宇宙葬感謝記念トロフィー

 俺はなぜここにいるんだろう? 気が付いた時には見渡す限りに人が犇めき合って、一つの方向へ流されていく。のろのろと足を進める度に隣り合う人々と肩が触れ、流れに逆らうことを許してはくれない。
 宇宙葬だー! 男の子の甲高い声が後方で打ち上がる。そんな子供の声を聞いて、かさりと手元の紙の束が音を立てた。
 『マルクスタウン29回宇宙葬』と書かれたパンフレットがあった。
 何気なく広げてみると、町長の言葉が目に飛び込んできた。マルクスタウンは小さな町ですが、高名な民間ロケット工場の存在によって宇宙葬の主催を任されております。今回は三回目の開催という栄誉に預かることができました。我が町を見下ろす丘に建てられたOPUS工場、そして地球教長老、尊き地球に感謝いたします。

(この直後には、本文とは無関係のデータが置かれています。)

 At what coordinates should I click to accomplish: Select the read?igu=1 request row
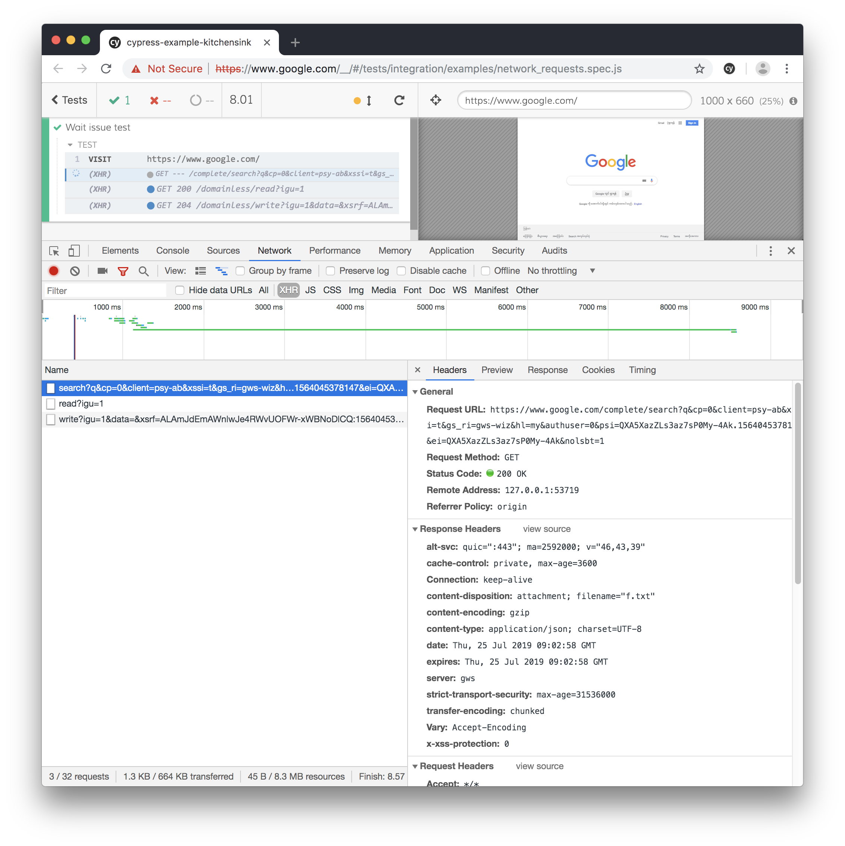pos(81,403)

 町長の言葉の後に地球教の長老アマデウス・ヤン、OPUS工場長マシュー=メイソンの言葉が続いている。ページを繰ればマルクスタウンのアクセス、巫女の通るルート、町のレストランや旅館、コミュニティセンターで休憩ができるという案内が細やかに綴られている。ロケットの限定キーホルダーや宇宙教から町に進呈されたトロフィーのレプリカの宣伝もある。
 あぁ、そうだ。俺は薄明るい空を見上げた。
 今日はマルクスタウンの宇宙葬の日だ。ここにいる人達や俺は、ロケットが打ち上がるのを見に行くんだ。寝起きでもないのに、なぜ忘れていたんだろう。足元をすり抜ける子供に追い抜かれ、遅々として進まない行進は退屈でぼんやりする。山を登る道が二手に分かれていて、一つはフェンスで区切られているものだから、惑わされた人々の止まった足が流れをせき止めているのだ。
「こら! ヨハン! 走るんじゃない!」
 大きな声が前へ突き抜けていく。声を追うように、体格のいい男が人々を退けて進んできた。しかし、俺の前は特に人が密集して進めそうにない。男は『まったく、あの子は…』と零して、足を止なくてはならなかった。人々を掻き分けて進んで来た為か、整えようとする呼吸は荒い。あまりにも苦しそうだったので、俺は思わず声を掛けた。
「大丈夫か?」
「大丈夫。腕白な息子がはしゃぎ過ぎて、先に行ってしまってね。恥ずかしい限りだ」
 責任感の強さを感じる、低く穏やかな声色だった。子供が他所様に迷惑を掛けるのではないかと、心配しているのが伝わってくる。俺はそんなやんちゃな息子の父親の心配を払拭しようと、空を見上げた。雲のない空は明るく、風は凪いでいる。ロケットは予定通り打ち上がると、空が告げているかのようだ。
「心配しなくても、行く所は一緒だろう?」
 この山の上には、宇宙で上がった人の名前が刻まれた霊魂記念広場、宇宙葬の祭壇、ロケットの発射場がある。男性は俺の言葉に『そうだな』と小さく頷いた。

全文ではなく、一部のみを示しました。